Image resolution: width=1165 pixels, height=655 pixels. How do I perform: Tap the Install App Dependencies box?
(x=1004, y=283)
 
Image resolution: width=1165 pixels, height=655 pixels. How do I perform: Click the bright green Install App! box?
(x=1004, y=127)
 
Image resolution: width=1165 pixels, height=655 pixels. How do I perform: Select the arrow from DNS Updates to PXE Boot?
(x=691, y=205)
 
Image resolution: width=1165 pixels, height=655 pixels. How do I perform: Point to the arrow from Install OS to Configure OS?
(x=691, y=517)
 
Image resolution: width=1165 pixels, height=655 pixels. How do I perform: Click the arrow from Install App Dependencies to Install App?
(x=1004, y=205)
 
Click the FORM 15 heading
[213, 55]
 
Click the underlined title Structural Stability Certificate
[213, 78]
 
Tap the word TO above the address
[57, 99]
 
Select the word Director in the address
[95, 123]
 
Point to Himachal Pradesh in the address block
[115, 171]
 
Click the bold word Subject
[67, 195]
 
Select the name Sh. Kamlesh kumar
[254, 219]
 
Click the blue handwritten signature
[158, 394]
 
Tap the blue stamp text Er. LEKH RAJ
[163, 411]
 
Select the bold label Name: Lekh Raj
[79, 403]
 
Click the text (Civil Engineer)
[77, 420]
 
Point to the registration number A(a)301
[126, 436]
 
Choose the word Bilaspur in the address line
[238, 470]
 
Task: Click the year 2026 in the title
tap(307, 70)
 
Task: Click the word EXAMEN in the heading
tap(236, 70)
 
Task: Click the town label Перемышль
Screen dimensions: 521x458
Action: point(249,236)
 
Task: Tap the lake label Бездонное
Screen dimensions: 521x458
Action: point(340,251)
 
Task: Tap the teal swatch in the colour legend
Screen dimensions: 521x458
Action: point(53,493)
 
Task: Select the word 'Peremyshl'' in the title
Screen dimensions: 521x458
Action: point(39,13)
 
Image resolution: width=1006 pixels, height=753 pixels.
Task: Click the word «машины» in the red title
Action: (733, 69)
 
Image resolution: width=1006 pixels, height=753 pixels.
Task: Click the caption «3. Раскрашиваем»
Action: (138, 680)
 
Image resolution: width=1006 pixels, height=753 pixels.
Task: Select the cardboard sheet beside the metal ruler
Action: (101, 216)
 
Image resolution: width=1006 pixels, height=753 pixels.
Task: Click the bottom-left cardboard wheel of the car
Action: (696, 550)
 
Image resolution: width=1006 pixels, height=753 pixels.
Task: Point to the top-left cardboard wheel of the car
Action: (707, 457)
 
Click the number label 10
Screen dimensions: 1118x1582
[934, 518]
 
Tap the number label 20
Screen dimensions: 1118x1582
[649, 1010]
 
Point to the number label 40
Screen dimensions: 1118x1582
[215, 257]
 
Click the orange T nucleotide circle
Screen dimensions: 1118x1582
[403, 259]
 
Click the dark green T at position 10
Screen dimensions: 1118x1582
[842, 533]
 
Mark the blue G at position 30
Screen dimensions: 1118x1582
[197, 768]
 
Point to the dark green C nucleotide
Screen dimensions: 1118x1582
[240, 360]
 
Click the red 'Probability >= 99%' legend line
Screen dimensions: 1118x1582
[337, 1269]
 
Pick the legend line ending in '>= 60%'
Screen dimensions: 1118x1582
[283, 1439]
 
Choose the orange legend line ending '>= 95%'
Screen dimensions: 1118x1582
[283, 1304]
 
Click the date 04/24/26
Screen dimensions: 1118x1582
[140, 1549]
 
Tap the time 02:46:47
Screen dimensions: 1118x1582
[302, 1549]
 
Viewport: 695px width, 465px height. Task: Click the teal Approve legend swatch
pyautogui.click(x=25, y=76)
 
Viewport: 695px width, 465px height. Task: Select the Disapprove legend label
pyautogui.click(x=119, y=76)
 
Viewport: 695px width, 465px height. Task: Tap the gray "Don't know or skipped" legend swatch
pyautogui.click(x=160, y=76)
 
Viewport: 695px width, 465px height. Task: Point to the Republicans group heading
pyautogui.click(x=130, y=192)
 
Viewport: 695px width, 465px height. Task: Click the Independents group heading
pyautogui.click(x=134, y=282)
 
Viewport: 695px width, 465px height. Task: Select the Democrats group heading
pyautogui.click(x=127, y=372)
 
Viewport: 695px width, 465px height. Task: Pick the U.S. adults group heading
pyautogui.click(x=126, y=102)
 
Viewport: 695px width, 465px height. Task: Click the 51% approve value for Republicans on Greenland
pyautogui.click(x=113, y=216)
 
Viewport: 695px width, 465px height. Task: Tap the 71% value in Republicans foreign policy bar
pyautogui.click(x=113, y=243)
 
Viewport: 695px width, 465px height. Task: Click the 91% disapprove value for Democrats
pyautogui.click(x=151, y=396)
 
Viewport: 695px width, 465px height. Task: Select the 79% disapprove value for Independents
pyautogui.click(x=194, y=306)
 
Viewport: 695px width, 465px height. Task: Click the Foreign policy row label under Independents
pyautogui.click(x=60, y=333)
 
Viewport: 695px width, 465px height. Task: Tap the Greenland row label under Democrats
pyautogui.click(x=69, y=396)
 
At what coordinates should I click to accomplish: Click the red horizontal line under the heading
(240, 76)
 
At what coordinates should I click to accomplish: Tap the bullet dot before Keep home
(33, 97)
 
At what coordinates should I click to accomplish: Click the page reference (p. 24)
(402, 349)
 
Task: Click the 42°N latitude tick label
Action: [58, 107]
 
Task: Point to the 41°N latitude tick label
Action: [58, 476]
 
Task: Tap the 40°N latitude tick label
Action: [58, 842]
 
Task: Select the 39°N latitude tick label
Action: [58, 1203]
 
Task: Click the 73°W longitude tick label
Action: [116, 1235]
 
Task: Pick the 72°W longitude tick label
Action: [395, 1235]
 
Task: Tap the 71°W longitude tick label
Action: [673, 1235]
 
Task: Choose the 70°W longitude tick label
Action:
■ ■ ■ ■ ■
WHAT YOU NEED TO DO ▸ Gather every line in the records above that contains the string "Install". Treat uppercase and lowercase letters as different.

FINISHED ANSWER ▸
Image resolution: width=1165 pixels, height=655 pixels. How do I perform: Tap the Install App Dependencies box?
Image resolution: width=1165 pixels, height=655 pixels. How do I perform: Click the bright green Install App! box?
Image resolution: width=1165 pixels, height=655 pixels. How do I perform: Point to the arrow from Install OS to Configure OS?
Image resolution: width=1165 pixels, height=655 pixels. How do I perform: Click the arrow from Install App Dependencies to Install App?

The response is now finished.